# Claire Weekes



## PeterMe93 (Oct 2, 2015)

Hey all...have you read the books of Claire Weekes? They seem to be pretty helpful and talk about DP/DR.


----------



## PeterMe93 (Oct 2, 2015)

Bump.


----------



## Guest (Jun 27, 2016)

I haven't myself but a friend said she found them helpful.


----------



## Midnight (Jul 16, 2011)

PeterMe93 said:


> Hey all...have you read the books of Claire Weekes? They seem to be pretty helpful and talk about DP/DR.

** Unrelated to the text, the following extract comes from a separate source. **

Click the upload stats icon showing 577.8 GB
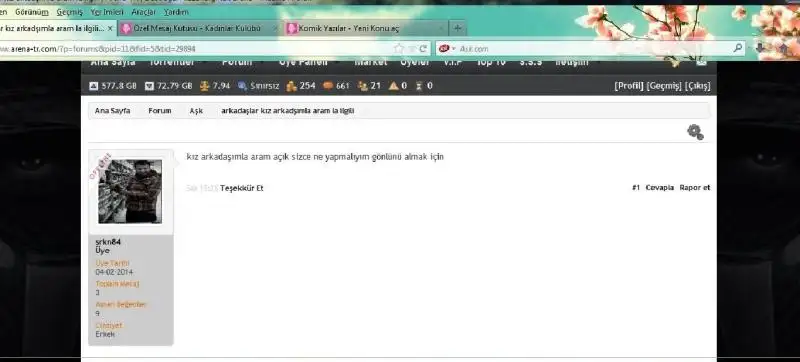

i dont think they talk about dp/dr unless im mistaken.


----------



## PeterMe93 (Oct 2, 2015)

She does talk about DP/DR.


----------



## Midnight (Jul 16, 2011)

PeterMe93 said:


> She does talk about DP/DR.


In which book?


----------



## PeterMe93 (Oct 2, 2015)

Hope and Help for Your Nerves.


----------



## forestx5 (Aug 29, 2008)

A long time ago, before I had a more complete understanding of my mental health issues, a psychologist referred me to read Claire Weekes. In one of her books I read about "exploding head syndrome" which I had experienced but did not understand. So, that solved a mystery for me. But Claire Weekes would be one of a long list of psycho social "experts" who were big on recognizing and reiterating symptoms, but short and vague on offering solutions. Still, at that point I was happy to find someone who at least recognized and validated the symptoms I was experiencing. Later, I would find more meaningful answers on the web. In surfing for answers, I found myself off the beaten path reading case historys and abstracts from medical journals, but I ultimately found the answers that applied to me. The Internet is the greatest invention in the history of mankind, IMHO.


----------